* [DOCUMENT EXTRACT]
Mitigation of Postsurgical Scars Using Lasers: A Review

Ofir Artzi, MD; Or Friedman, MD, MD; Firas Al-niaimi, MD; Yoram Wolf, MD; Joseph N. Mehrabi, MD


Plast Reconstr Surg Glob Open. 2020;8(4):e2746 

In This Article


Postsurgical scars are ideally flat, narrow, pale, and pliable. Abnormal scars may range from hypertrophic to keloid. Abnormal scars can be unsightly, painful, functionally, and socially limiting. Various scar mitigation options exist.[19] This study provides a systematic review of trials performed over the last 2 decades that investigate mitigation of postoperative scars using a variety of single laser modalities and treatment protocols.

Four studies out of 14 did not demonstrate statistical significance with the treatment of postsurgical scars. Alam et al[6] employed a single PDL treatment immediately postsurgery and concluded that more treatments are necessary to achieve a therapeutic effect. Buelens et al[16] and Sobanko et al[14] failed to show statistically significant improvement using fractional CO2 laser monotherapy. However, higher patient satisfaction was statistically significant for treated scars.[16]

Statistically, significant scar improvement was found in the remaining 10 studies. Diode, PDL, and CO2 lasers were reported to have the best results compared with controls. Although the exact mechanics are not entirely understood, diode lasers have been shown to increase heat-shock-protein 70 induction, which is known to induce collagen proliferation and modulate transforming growth factor beta (TGF-β) expression, and remodeling.[8,20,21]

PDL and KTP lasers best target the oxy- and deoxyhemoglobin chromophores and are best utilized to alleviate the erythema associated with highly vascular postsurgical scars.[22–25] Also, PDL has been shown to upregulate p53, inhibiting cell proliferation, and reducing angiogenesis that contributes to abnormal scarring.[26] Optimal results were achieved after 3 PDL treatments.[5–7,15] Treatment intervals ranged from 2 to 10 weeks. All 4 studies started treatment on the day of suture removal and proved to be safe and efficacious.[5,27]

Both KTP and PDL lasers exhibited substantial improvement in similar categories of scar treatment; however, neither have had statistically significant results when compared with the other.[28] KTP lasers have been associated with more posttreatment pain, erythema, and edema.[28,29]

The chromophore targeted by CO2 lasers is water, found in tissues. CO2 laser treatments are considered more aggressive and lead to considerable dermal matrix remodeling, hopefully leading to favorable remodeling of the scar.[25,30] Half of the studies exploring the treatment of postsurgical scars using only CO2 lasers reported statistically insignificant results with a collectively low SMD.

* [EXERCISE GOAL] Could you extract the complete review excerpt on laser treatment of postsurgical scars, word for word? You can ignore the lines; they aren't needed.

* [EXTRACTED INFORMATION]
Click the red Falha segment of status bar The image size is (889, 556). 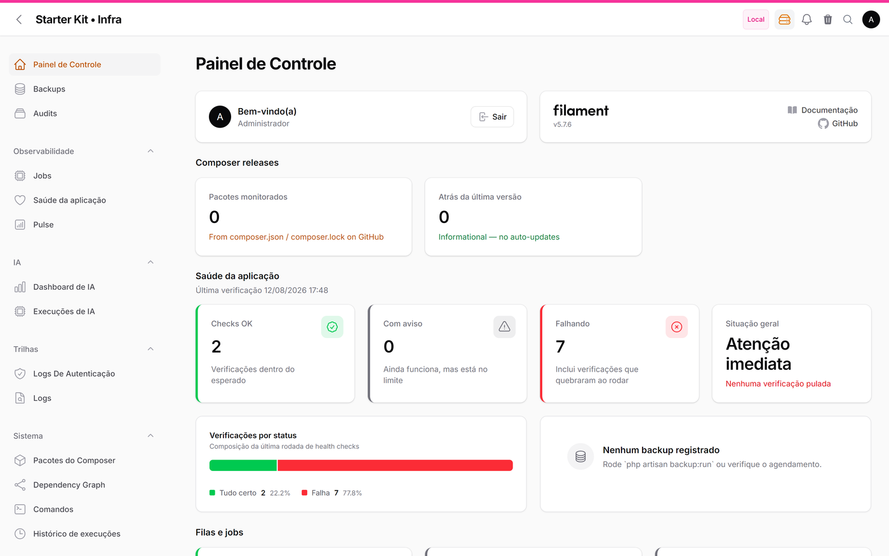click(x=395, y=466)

...

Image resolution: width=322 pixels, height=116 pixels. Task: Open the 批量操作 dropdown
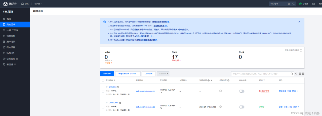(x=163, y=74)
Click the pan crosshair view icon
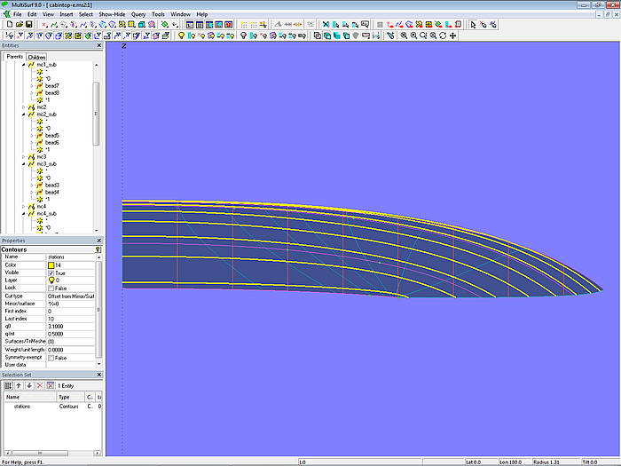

--

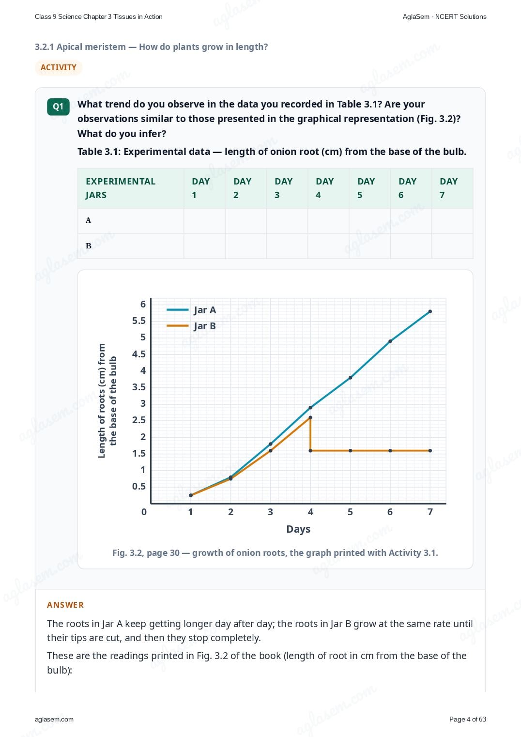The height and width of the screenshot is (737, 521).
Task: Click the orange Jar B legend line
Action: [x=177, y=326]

* [YOUR RESPONSE]
Mitigation of Postsurgical Scars Using Lasers: A Review

Ofir Artzi, MD; Or Friedman, MD, MD; Firas Al-niaimi, MD; Yoram Wolf, MD; Joseph N. Mehrabi, MD


Plast Reconstr Surg Glob Open. 2020;8(4):e2746 

In This Article


Postsurgical scars are ideally flat, narrow, pale, and pliable. Abnormal scars may range from hypertrophic to keloid. Abnormal scars can be unsightly, painful, functionally, and socially limiting. Various scar mitigation options exist.[19] This study provides a systematic review of trials performed over the last 2 decades that investigate mitigation of postoperative scars using a variety of single laser modalities and treatment protocols.

Four studies out of 14 did not demonstrate statistical significance with the treatment of postsurgical scars. Alam et al[6] employed a single PDL treatment immediately postsurgery and concluded that more treatments are necessary to achieve a therapeutic effect. Buelens et al[16] and Sobanko et al[14] failed to show statistically significant improvement using fractional CO2 laser monotherapy. However, higher patient satisfaction was statistically significant for treated scars.[16]

Statistically, significant scar improvement was found in the remaining 10 studies. Diode, PDL, and CO2 lasers were reported to have the best results compared with controls. Although the exact mechanics are not entirely understood, diode lasers have been shown to increase heat-shock-protein 70 induction, which is known to induce collagen proliferation and modulate transforming growth factor beta (TGF-β) expression, and remodeling.[8,20,21]

PDL and KTP lasers best target the oxy- and deoxyhemoglobin chromophores and are best utilized to alleviate the erythema associated with highly vascular postsurgical scars.[22–25] Also, PDL has been shown to upregulate p53, inhibiting cell proliferation, and reducing angiogenesis that contributes to abnormal scarring.[26] Optimal results were achieved after 3 PDL treatments.[5–7,15] Treatment intervals ranged from 2 to 10 weeks. All 4 studies started treatment on the day of suture removal and proved to be safe and efficacious.[5,27]

Both KTP and PDL lasers exhibited substantial improvement in similar categories of scar treatment; however, neither have had statistically significant results when compared with the other.[28] KTP lasers have been associated with more posttreatment pain, erythema, and edema.[28,29]

The chromophore targeted by CO2 lasers is water, found in tissues. CO2 laser treatments are considered more aggressive and lead to considerable dermal matrix remodeling, hopefully leading to favorable remodeling of the scar.[25,30] Half of the studies exploring the treatment of postsurgical scars using only CO2 lasers reported statistically insignificant results with a collectively low SMD.